*Task item:* Without pictures, repeat the lines of the entries from the one containing "Viewport: 1389px width, 868px height." through the last, both ends included, and nothing else.

*Saved data entries:*
Segment Open

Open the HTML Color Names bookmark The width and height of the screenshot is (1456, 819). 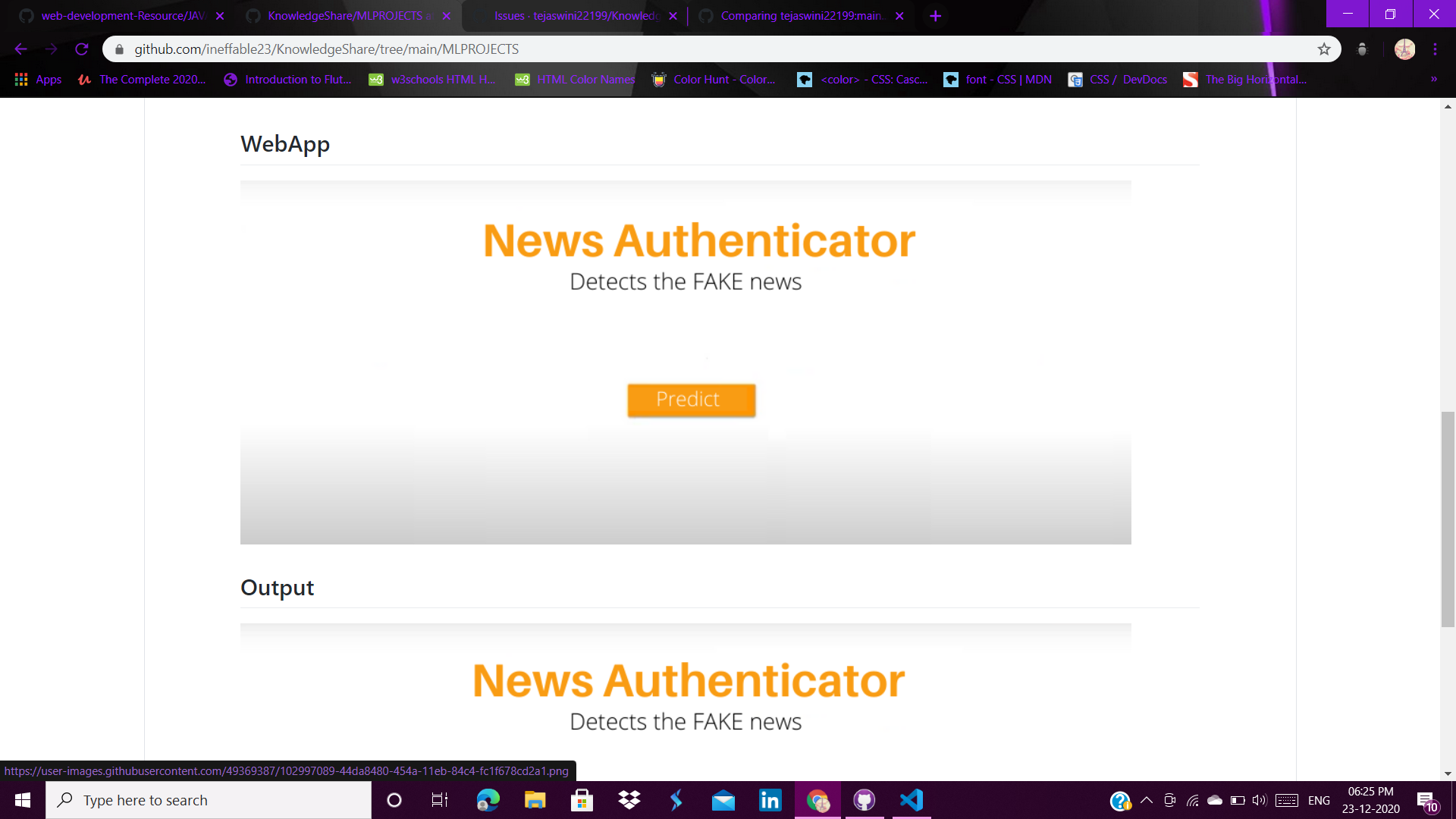(574, 79)
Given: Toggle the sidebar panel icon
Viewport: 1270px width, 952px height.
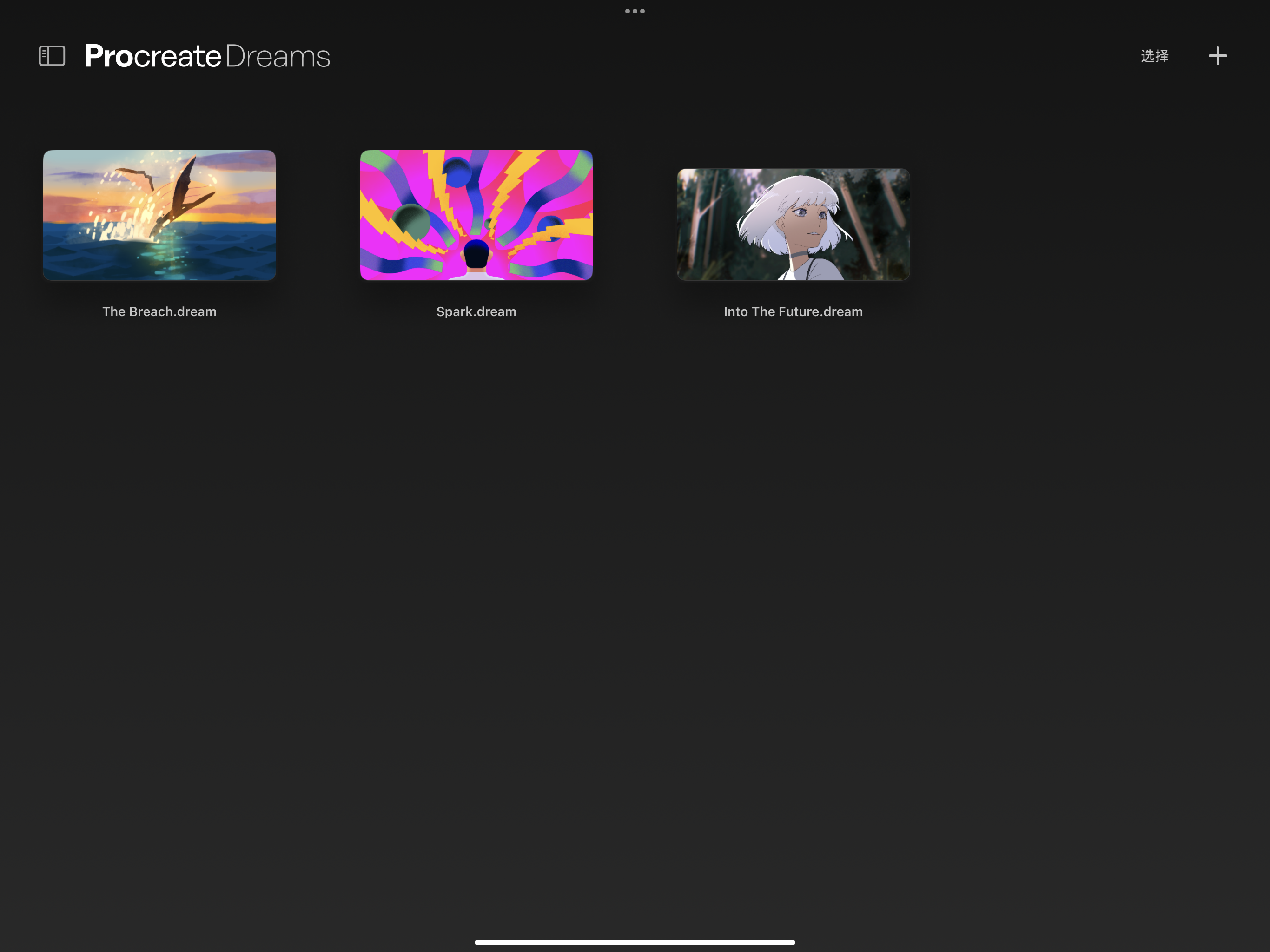Looking at the screenshot, I should pyautogui.click(x=52, y=56).
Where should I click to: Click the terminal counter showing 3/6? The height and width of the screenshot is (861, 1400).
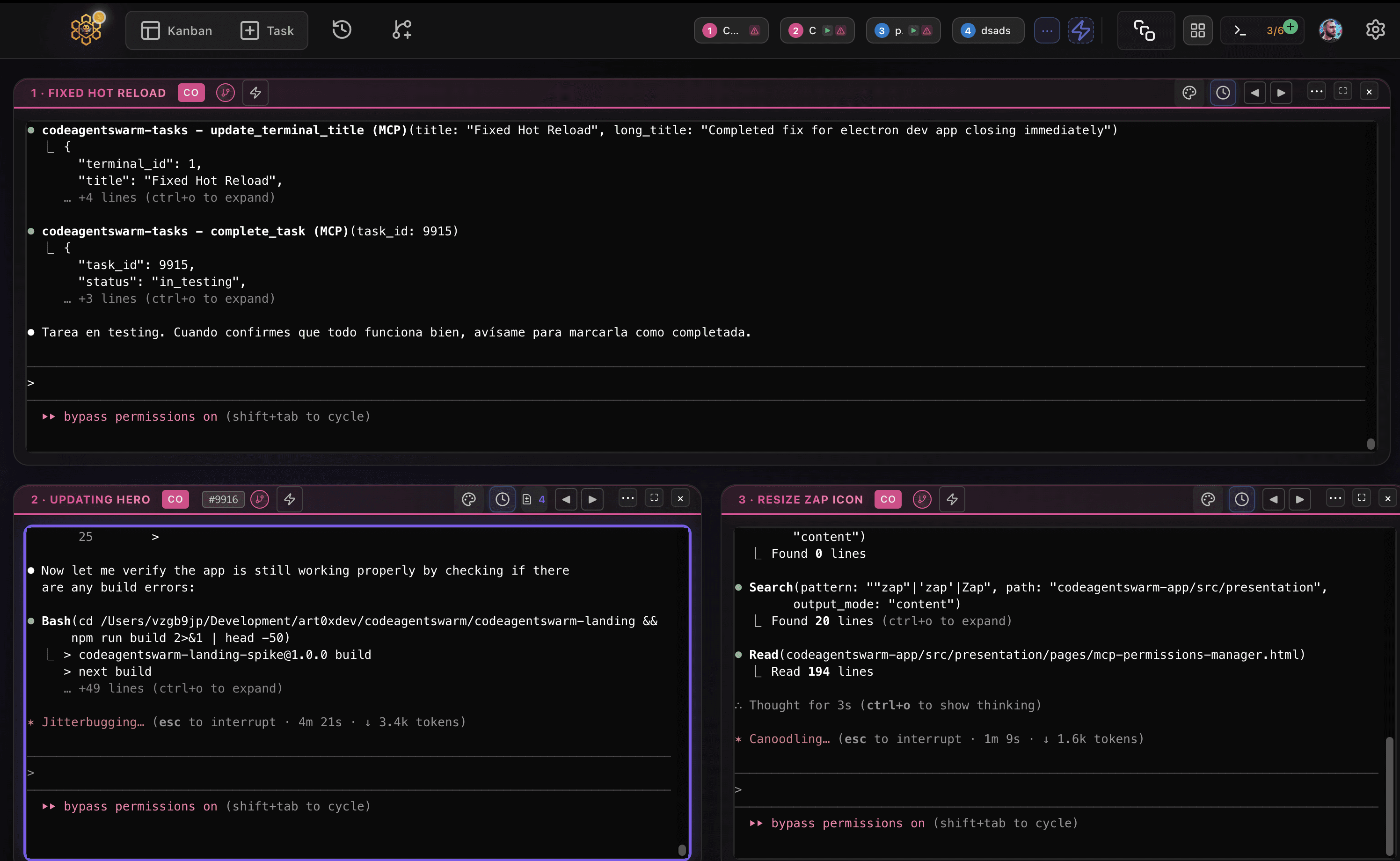(x=1263, y=30)
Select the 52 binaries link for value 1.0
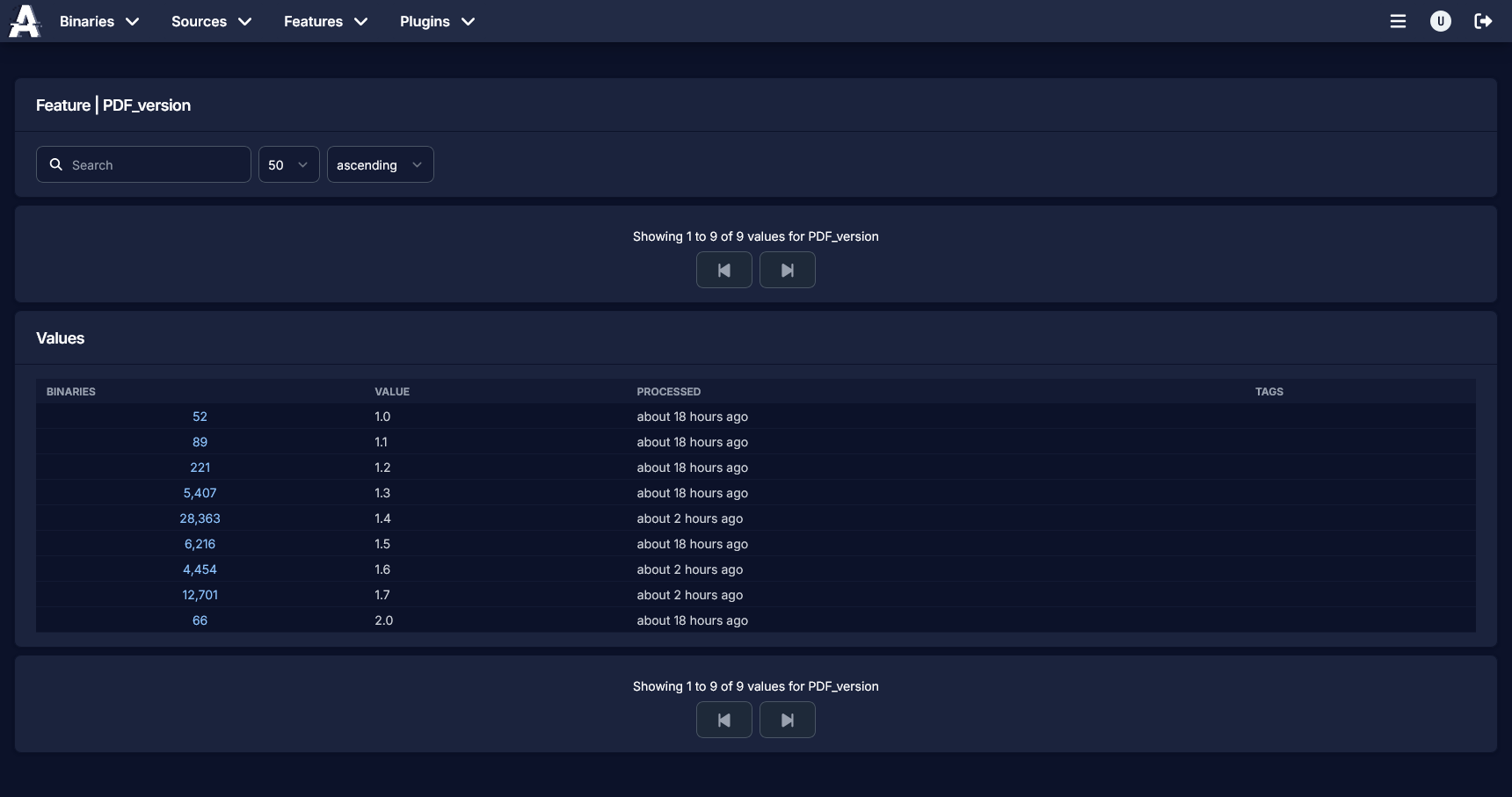This screenshot has height=797, width=1512. click(200, 417)
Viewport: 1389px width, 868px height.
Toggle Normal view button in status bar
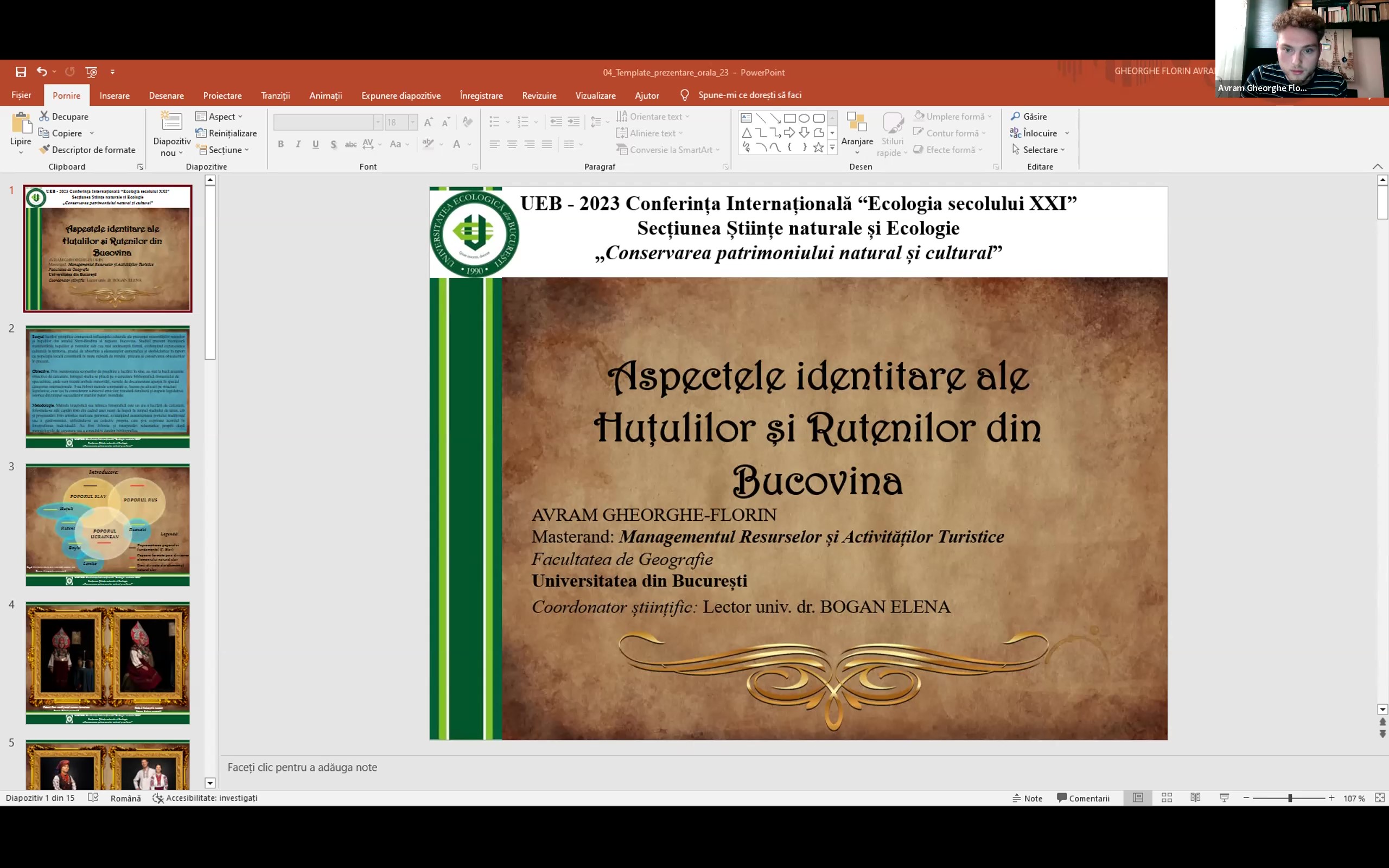pyautogui.click(x=1138, y=797)
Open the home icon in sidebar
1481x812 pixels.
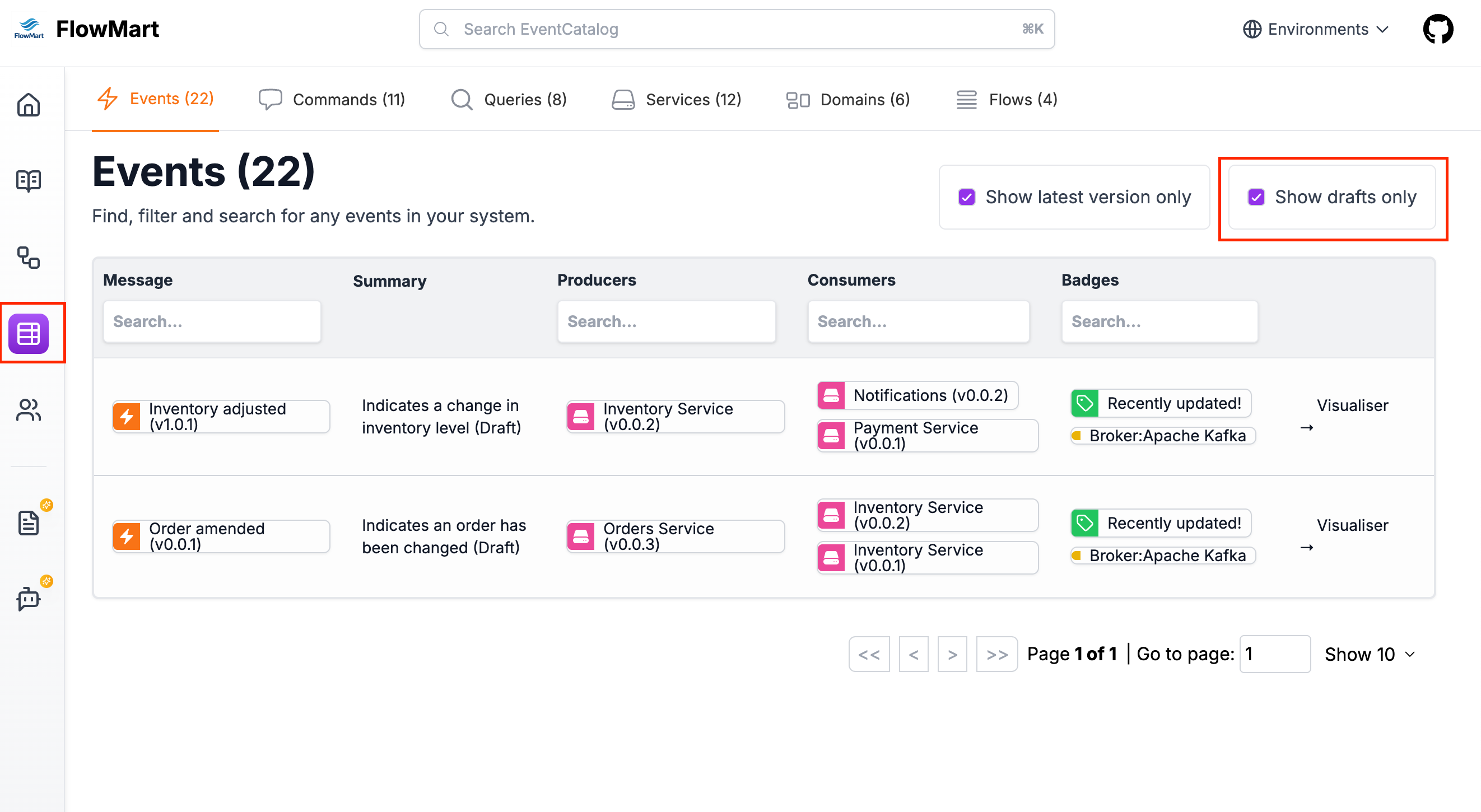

Segment Closed

*Result below:*
Viewport: 1389px width, 868px height.
Toggle Normal view button in status bar
pyautogui.click(x=1138, y=797)
Open the home icon in sidebar
1481x812 pixels.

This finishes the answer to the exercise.